Wednesday, May 22, 2024

Making Putin’s Healthcare Optimization Worse, 20 Percent of Medical Facilities in Russian Regions Don’t Have Even One Doctor

Paul Goble

            Staunton, May 10 – Vladimir Putin’s healthcare optimization program has dramatically reduced the number of medical facilities in Russia’s regions, but the situation with those that remain is increasingly critical given that one in every five of these medical “points” at present lacks a doctor.

            This problem has arisen because many regions can’t provide adequate incomes for doctors or the opportunity for them to engage in private practice and because the costs of medical training have risen to the point that those who in rural areas can’t recoup this expense (newizv.ru/news/2024-05-19/lechit-nekomu-v-rossiyskih-regionah-ne-rabotaet-kazhdyy-pyatyy-medpunkt-430224).

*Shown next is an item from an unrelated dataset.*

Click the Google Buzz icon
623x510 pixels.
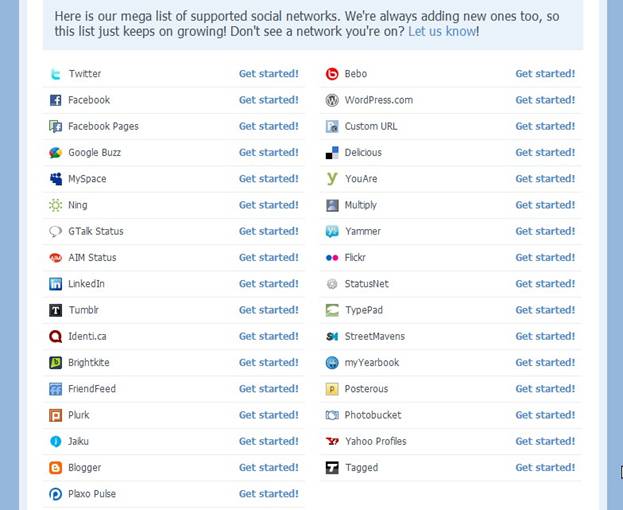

            But it also reflects a shortage in the number of doctors in Russia today. The government admits that there are 35,000 too few doctors but most medical experts say that want ads for doctors suggest that the real number is far larger. And a recent poll found that four in ten Russians say they haven’t been able to see a doctors when they need to.

            That means in turn that the doctor shortage is now so large that it is hitting urban residents as well. But the real cost of this shortage is that Russians now see doctors less often than they should and that when they finally travel often hundreds of kilometers to do so, they are sicker and less likely to be cured than would otherwise be the case.

            Moscow has responded with a “rural doctor” program that offers enormous subsidies to doctors who are willing to move to rural areas, but it has had mixed results. Some who take advantage of the money which is paid only to get people to agree to move leave as soon as they can because they do not want to live in impoverished rural areas.